### PERMINTAAN 1
Sajikan semua baris daftar di bawah sebagai urutan bernomor tanpa baris kosong. Hilangkan penanda gambar dari jawaban.

----------

Karena dalam industri telekomunikasi yang digunakan itukan spektrum. Tapi kalau spektrum yang tersedia jumlahnya terbatas maka dia tidak akan efisien. Disamping itu dalam industri telekomunikasi, operator juga dituntut untuk mengembangkan jaringannya hingga ke berbagai daerah agar tidak ditinggalkan oleh pelanggan.

Tapi yang aneh di Indonesia, dari 10 operator yang ada saat ini, hanya Telkom dan Telkomsel saja yang terus ‘menancapkan kukunya’ di wilayah luar Jawa.

Untuk menghadapi persaingan di industri telekomunikasi, strategi apa yang dilakukan Telkom untuk melindungi bisnis di telepon kabel?
Untuk mempertahankan bisnis di telepon kabel, ke depan yang kami lakukan adalah dengan strategi ‘Defend the Traditional’. Artinya, kami hanya memberlakukan strategi terhadap telepon kabel itu sifatnya devensif, karena kami yakin telepon tradisional ini tidak akan bisa growt.

----------

### PERMINTAAN 2
Menurut kutipan tentang industri telekomunikasi di atas, operator mana saja yang terus memperluas jangkauannya di wilayah luar Jawa?

----------

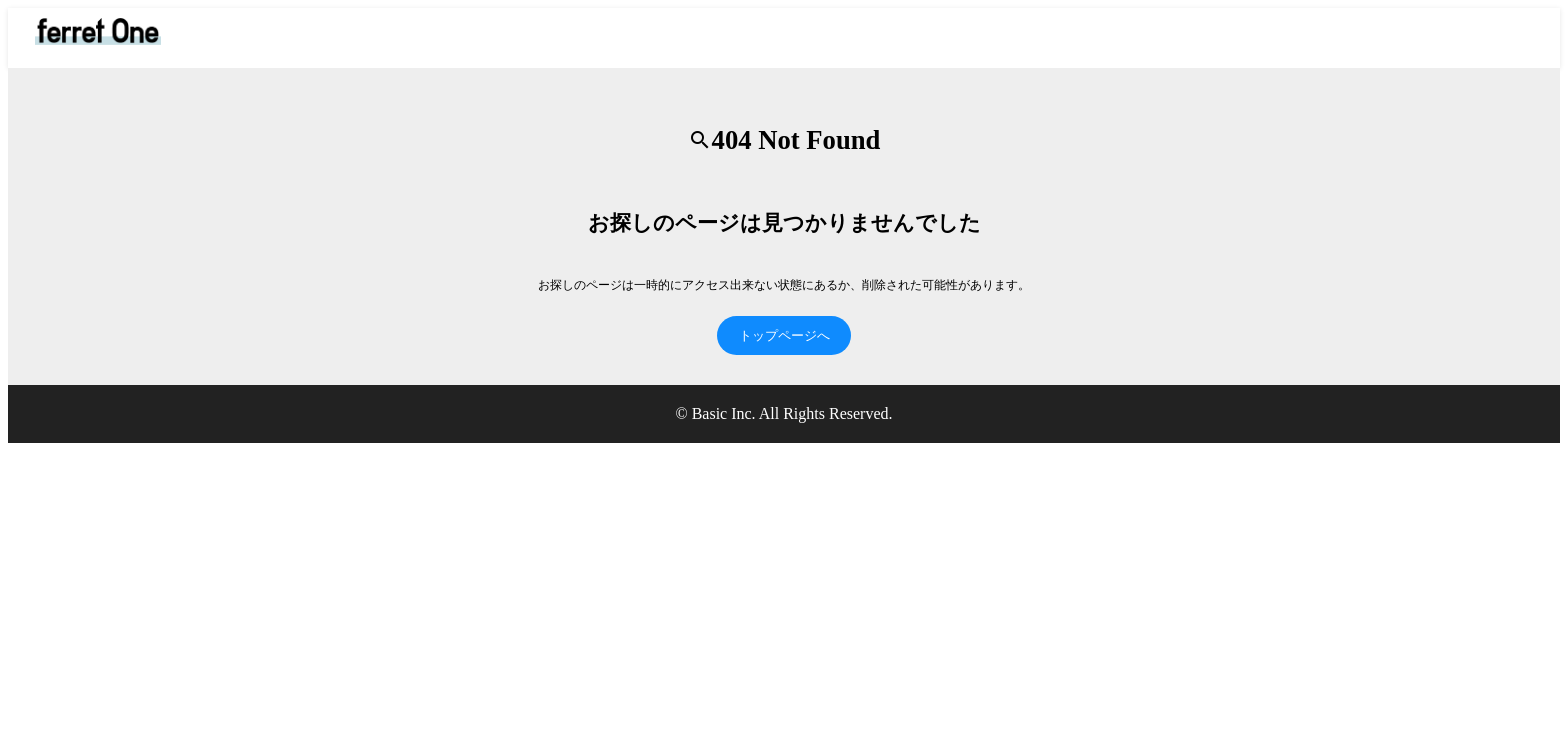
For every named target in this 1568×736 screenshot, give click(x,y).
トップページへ (784, 335)
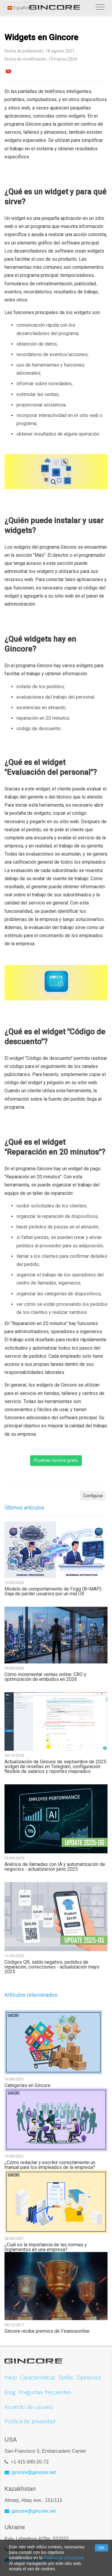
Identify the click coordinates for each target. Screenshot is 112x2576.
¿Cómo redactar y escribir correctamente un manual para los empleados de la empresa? (49, 2165)
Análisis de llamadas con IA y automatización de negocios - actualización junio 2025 (54, 1867)
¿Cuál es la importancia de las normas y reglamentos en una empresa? (45, 2247)
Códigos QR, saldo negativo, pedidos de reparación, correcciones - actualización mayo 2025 (51, 1967)
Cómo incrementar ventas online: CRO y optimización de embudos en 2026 (45, 1677)
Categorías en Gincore (27, 2085)
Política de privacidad (63, 2557)
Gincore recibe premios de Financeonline (47, 2331)
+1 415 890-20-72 (30, 2461)
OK (102, 2547)
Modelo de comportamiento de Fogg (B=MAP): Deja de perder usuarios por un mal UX (53, 1591)
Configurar (93, 1495)
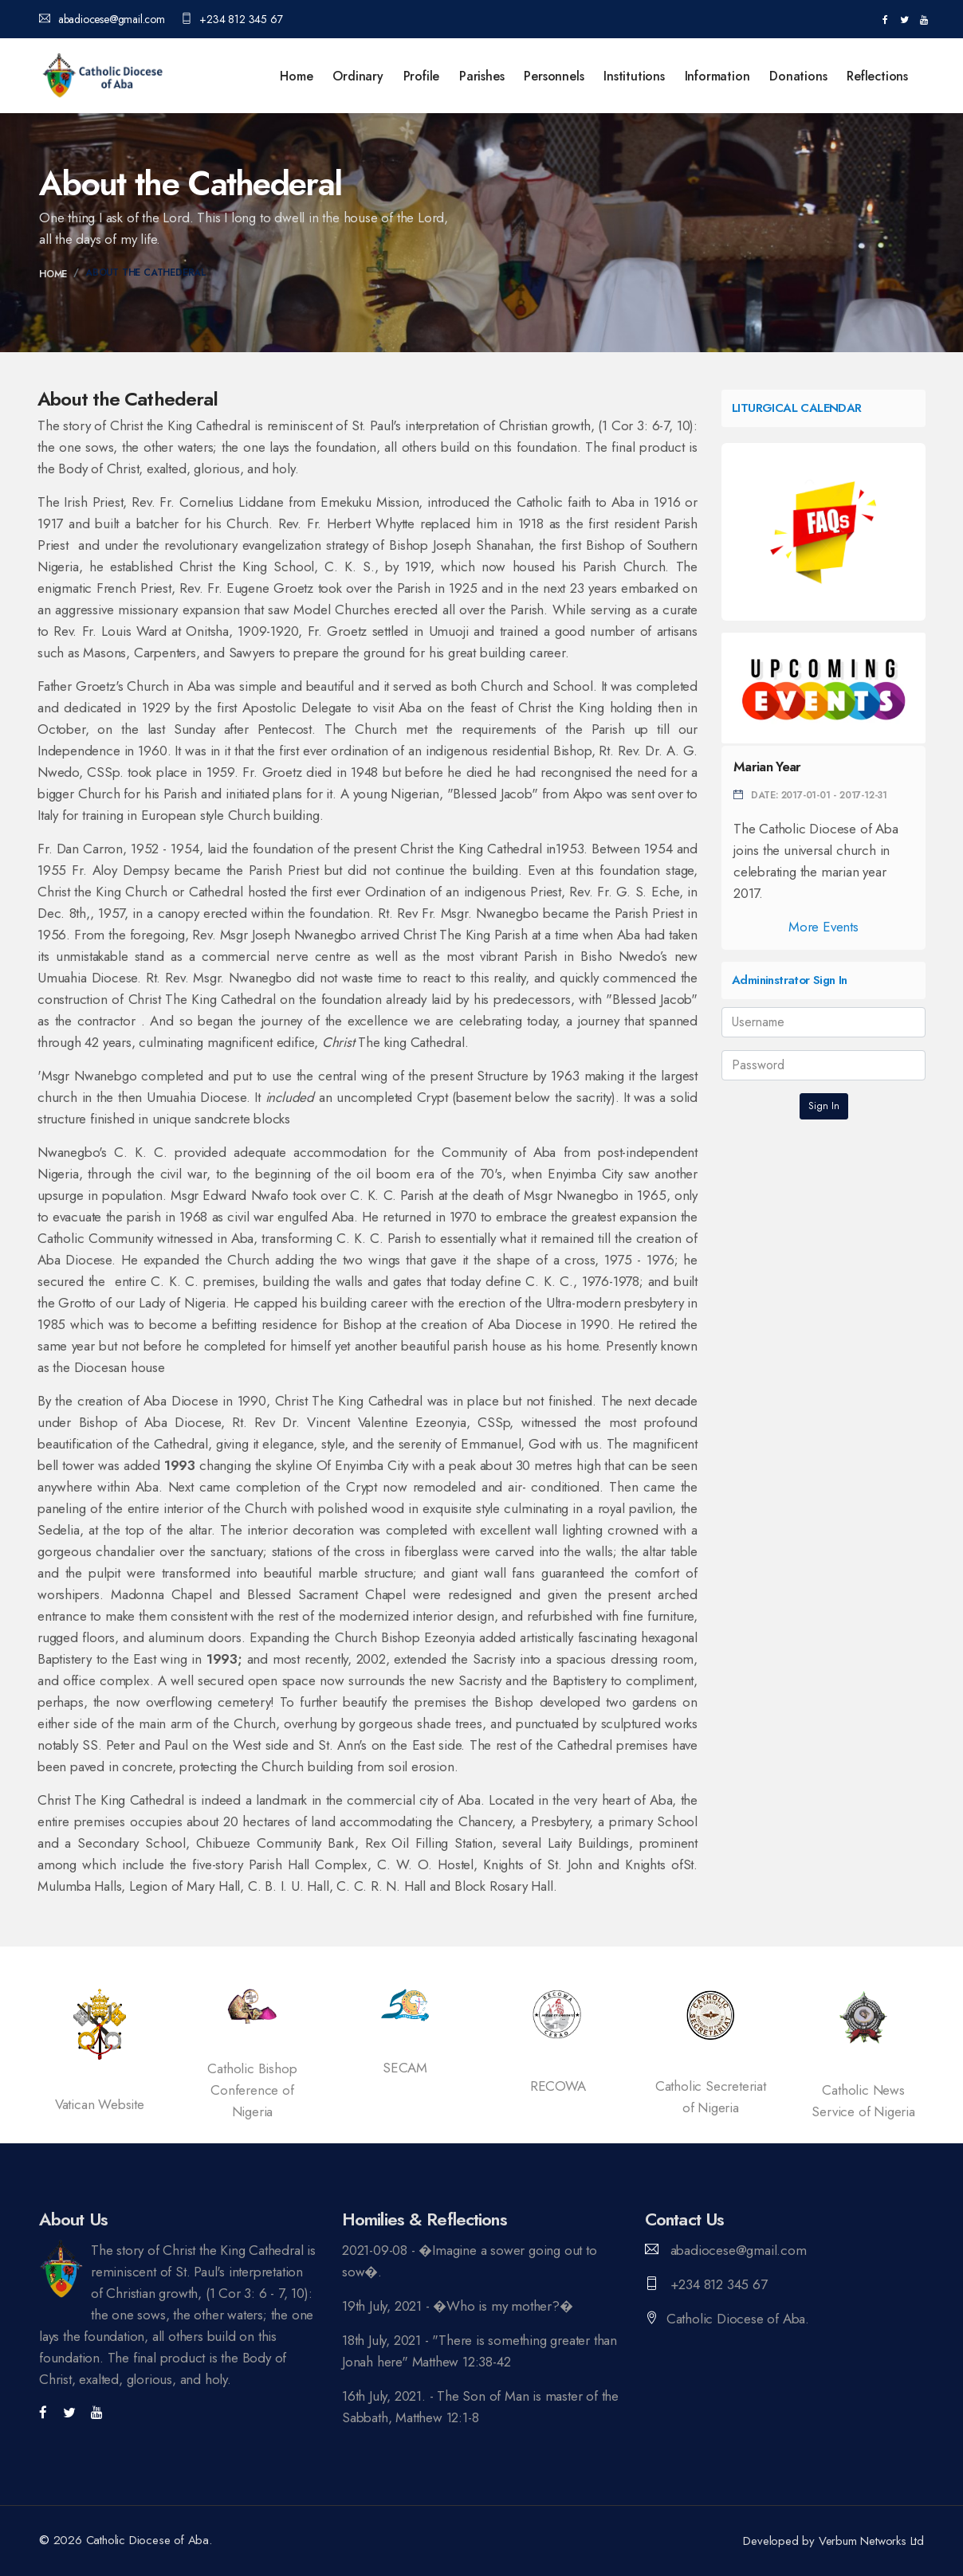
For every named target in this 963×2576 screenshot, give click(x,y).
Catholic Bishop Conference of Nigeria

----------

### JAWABAN TERTULIS 1
1. For every named target in this 1568×736 screenshot, give click(x,y).
2. トップページへ (784, 335)
3. Identify the click coordinates for each target. Screenshot is 112x2576.
4. ¿Cómo redactar y escribir correctamente un manual para los empleados de la empresa? (49, 2165)
5. Análisis de llamadas con IA y automatización de negocios - actualización junio 2025 (54, 1867)
6. ¿Cuál es la importancia de las normas y reglamentos en una empresa? (45, 2247)
7. Códigos QR, saldo negativo, pedidos de reparación, correcciones - actualización mayo 2025 (51, 1967)
8. Cómo incrementar ventas online: CRO y optimización de embudos en 2026 (45, 1677)
9. Categorías en Gincore (27, 2085)
10. Política de privacidad (63, 2557)
11. Gincore recibe premios de Financeonline (47, 2331)
12. +1 415 890-20-72 (30, 2461)
13. OK (102, 2547)
14. Modelo de comportamiento de Fogg (B=MAP): Deja de perder usuarios por un mal UX (53, 1591)
15. Configurar (93, 1495)
16. For every named target in this 963×2576 screenshot, give click(x,y).
17. Catholic Bishop Conference of Nigeria

### JAWABAN TERTULIS 2
Telkom dan Telkomsel.